Abstractly relational to the three cycles, Black curators have a vital role in sustaining and building diverse culture in the sector. BCC is like ecology and is a cultural landscape in itself that feeds into something broader in the art world. To relate BCC to this ontological figure of thought is to resist anti-blackness and social death. Humanising and understanding the collective as something living and thriving, which keeps functioning regardless of hostile cultural landscapes, is an act of self-love and defiance.

As a collective and agency, we encourage growth in light of new ideas. We cyclically lean on each other and other Black cultural practitioners to sustain our practices. This programme, therefore, actualises a way for research to harmonise, be in conversation and feed into each other organically and generatively. As the main cycles of an ecosystem comprise long-term processes, similarly, we consider this project a small contribution to establishing and documenting the life-long practices that will continue to be used as a resource for ourselves and others; years after.


BCC CIC was awarded funding by The Big House via Real Creative Futures Digital. The programme is funded by the European Regional Development Fund (ERDF) and Art Fund.


Jade's research proposal


Undertaking international travel, Jade will engage with artistic research and exhibitions internationally to understand curatorial practice outside of their context. The research will support them to learn about different organisational models and spaces for reflection, research, and experimentation centring BPOC artists and curators. This will allow Jade to adopt models, practices, or ways of working that could benefit Black curators in the UK.

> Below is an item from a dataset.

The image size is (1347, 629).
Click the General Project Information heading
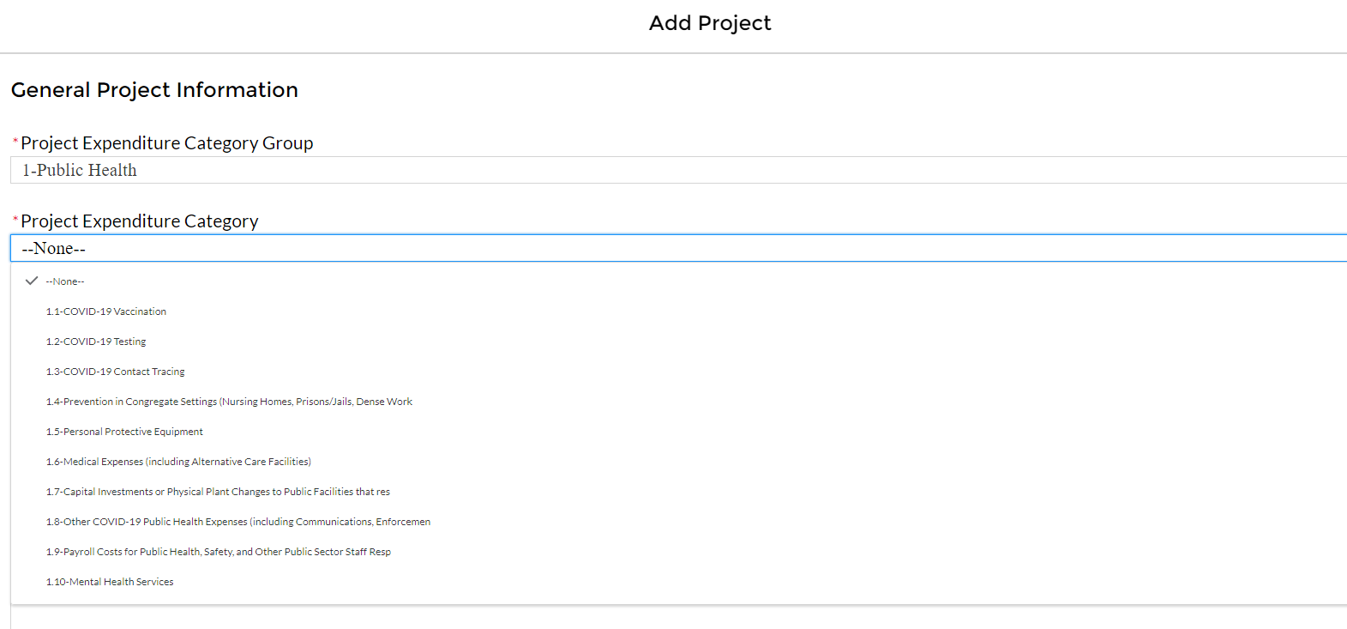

Jade visited HANGAR, MOVART, and Not A Museum in Lisbon, Portugal in 2021 and will attend documenta fifteen in June 2022. It is the first time in documenta's history that the artistic directors are a collective. The Jakarta-based artists' collective, ruangrupa, has based documenta fifteen on core values and ideas of lumbung (Indonesian term for a communal rice barn). lumbung as an artistic and economic model is rooted in principles such as collectivity, communal resource sharing, and equal allocation.

Yewande's research proposal


Working between her curatorial and artistic point of enquiry; “what does the body need to dream?” and propositions raised through Black Curators Collectives’ (BCC) 'Meandering Networks, Mapping Nations' programme, Yewande is interested in exploring what conditions, tools, pedagogies/frameworks can help facilitate space and a site(s) of dreaming for Black cultural and art practitioners. Yewande will navigate past and contemporary ideas and cultivations of divergent spaces and practices, particularly across and within the African, Black and Caribbean continents and diaspora, to piece together resources and knowledge that support Black practitioners to play with more expansive and embodied language(s) and frameworks that can shape, grow and sustain our practices.